The Three Best (and Worst) Positional Changes
Apparently, Brendan Rodgers has the perfect idea to resurrect Stewart Downing’s Liverpool career. Downing’s said to be “excited” by this prospect, but seeing as the other options are a sale or the reserves, I doubt anyone’s surprised by that.
Now, no matter my personal feelings on Downing (in my head, I call him Cap), most of us like to see a player do well, and if this idea can push Downing from perpetual mediocrity to consistently world-class, Brendan Rodgers is a certified genius. So what is this brainwave the Liverpool manager has had?
Play him at left-back.
Will it work? Who knows? What I do know is that players have been shifted around the pitch constantly through the years as tacticians tinker to get their victory: recent Tottenham signing Moussa Dembele is a case in point. Here are the three of the best (and three of the worst) attempts at adapting to new positions.
At Euro 2004, Schweinsteiger came off the bench to inject some much needed urgency to the pedestrian Germans from the wing. He seemed to have the lot. Back home, he was dubbed “Schweini” as hopes were pinned on him for the future of German football.
Eight years later, he still is the trailblazer for the German Golden Generation, but his role comes from him pulling the strings from a much deeper position. His move there coincided with him asking the media not to refer to him as “Schweini” anymore; an odd link between a positional change and an attempt at maturity.
When Barcelona shelled out £20 million to prise Javier Mascherano away from Liverpool, we all thought we knew what was happening. Adding some steel to that central midfield, we said. Yaya Toure’s days were numbered, we said.
Oh, how wrong we were.
Today, the Argentina captain usually lines up for Barca alongside The Luckiest Man In The World™ (Gerard Pique) in central defence. This may be down to a lack of strength in depth (and Puyol’s age), but six honours in three years means you can’t say he’s been unsuccessful, can you?
A pacy winger for both Monaco and Juventus, Henry was actually identified by Manchester United scouts early in his career as having “va va voom” and not much else.
I’m sure there are no regrets about that whatsoever.
But we all know what happened after they passed him over.

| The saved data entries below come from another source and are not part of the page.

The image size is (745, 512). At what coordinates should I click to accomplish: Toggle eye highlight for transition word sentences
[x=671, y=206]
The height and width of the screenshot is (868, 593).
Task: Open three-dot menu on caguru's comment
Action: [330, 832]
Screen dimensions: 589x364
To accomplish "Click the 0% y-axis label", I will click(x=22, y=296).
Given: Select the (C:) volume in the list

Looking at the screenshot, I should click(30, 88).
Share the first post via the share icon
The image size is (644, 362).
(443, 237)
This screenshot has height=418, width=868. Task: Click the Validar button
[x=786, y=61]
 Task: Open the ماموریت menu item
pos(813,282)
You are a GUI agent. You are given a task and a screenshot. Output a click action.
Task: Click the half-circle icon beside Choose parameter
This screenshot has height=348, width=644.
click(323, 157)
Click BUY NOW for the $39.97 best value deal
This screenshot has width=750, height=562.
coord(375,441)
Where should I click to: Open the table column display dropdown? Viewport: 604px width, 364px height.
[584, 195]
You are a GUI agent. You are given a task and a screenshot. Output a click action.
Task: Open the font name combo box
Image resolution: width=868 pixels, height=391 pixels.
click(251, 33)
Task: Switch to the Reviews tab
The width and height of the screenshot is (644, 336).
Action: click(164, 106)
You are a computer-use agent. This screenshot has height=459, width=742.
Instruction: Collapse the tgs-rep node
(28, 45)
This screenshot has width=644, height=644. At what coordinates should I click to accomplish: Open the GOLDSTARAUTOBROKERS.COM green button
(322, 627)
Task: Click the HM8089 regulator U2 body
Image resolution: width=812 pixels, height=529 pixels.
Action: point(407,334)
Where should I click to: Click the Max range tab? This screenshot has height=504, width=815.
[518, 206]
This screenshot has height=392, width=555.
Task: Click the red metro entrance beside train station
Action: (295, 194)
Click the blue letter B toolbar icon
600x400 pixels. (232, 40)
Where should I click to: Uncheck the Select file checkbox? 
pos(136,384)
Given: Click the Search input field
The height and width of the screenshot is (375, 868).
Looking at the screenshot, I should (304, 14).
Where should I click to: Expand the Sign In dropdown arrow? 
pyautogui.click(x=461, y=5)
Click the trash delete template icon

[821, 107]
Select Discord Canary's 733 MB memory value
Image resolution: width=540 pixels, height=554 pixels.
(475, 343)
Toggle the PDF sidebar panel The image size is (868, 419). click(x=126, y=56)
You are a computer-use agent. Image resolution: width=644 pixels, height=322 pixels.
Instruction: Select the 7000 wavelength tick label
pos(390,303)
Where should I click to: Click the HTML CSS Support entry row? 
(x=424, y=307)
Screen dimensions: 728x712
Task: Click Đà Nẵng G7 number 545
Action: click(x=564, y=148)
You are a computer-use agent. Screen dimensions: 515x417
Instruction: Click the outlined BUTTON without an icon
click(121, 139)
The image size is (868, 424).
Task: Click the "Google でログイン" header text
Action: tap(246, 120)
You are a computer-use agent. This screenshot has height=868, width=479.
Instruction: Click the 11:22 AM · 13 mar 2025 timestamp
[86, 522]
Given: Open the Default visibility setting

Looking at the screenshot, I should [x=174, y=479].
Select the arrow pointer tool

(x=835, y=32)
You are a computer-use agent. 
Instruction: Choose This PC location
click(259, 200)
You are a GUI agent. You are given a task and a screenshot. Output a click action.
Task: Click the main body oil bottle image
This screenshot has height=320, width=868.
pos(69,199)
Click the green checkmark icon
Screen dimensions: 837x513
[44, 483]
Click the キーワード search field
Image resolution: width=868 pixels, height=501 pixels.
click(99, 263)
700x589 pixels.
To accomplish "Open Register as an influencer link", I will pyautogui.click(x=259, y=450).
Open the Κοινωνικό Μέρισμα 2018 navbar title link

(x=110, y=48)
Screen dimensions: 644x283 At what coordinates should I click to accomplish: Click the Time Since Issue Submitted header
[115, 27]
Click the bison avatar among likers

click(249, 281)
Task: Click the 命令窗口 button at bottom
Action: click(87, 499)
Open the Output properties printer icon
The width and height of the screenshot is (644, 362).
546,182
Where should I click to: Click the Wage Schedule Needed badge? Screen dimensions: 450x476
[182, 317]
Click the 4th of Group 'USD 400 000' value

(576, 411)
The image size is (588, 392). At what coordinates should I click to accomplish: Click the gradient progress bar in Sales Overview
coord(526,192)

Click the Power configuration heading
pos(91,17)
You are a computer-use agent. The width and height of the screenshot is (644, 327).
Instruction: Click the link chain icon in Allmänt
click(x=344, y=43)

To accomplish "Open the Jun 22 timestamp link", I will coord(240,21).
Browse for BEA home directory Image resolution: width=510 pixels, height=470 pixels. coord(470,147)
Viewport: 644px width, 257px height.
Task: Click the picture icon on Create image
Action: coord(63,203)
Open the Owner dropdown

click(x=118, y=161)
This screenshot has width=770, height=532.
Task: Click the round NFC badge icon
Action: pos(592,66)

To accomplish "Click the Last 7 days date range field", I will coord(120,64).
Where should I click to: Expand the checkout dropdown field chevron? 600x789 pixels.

That Man came in and made Henry his assassin-in-chief. As a striker, he has amassed league titles, international medals, and goals by the shedload. He will probably go down in history as a legend.
Roberto Carlos was only at Internazionale for one season, 1995-96. Roy Hodgson was the manager of Inter Milan during this period of time. These two facts are not unrelated.
You see, Mr Hodgson wanted to deploy the Brazilian as a winger, utilising his attacking instincts and technical ability. Not an unreasonable request, but Roberto Carlos disagreed. He felt he needed more space in front of him.
This back and forth went on for a year, before the left-back lost patience and went on to redefine the position at Real Madrid.
Nice diplomacy, Woy.
The case of Anderson is a sad one.
Quick, strong and skillful, as the consummate No. 10, his movement reminded many of a young Ronaldinho. He impressed at the U17 World Championship, and his form for Porto in the next season proved too much for Sir Alex Ferguson to resist.
Today, he is a shadow of that player. Yes, he has had injury problems that have robbed him of his initial pace and consistency, but the experiment to try and mould him into the Brazilian Paul Scholes merely resulted in (at best) Michael Carrick’s understudy.
So your team’s drawing against Middlesbrough, and you’re a bit short on personnel in the forward position. What’s a manager to do?
In this case, I feel the pictures will say more than I ever could.
To be fair to David James, he did win a penalty. However, for the rest of his antics, this will probably go down as the worst tactical experiment ever.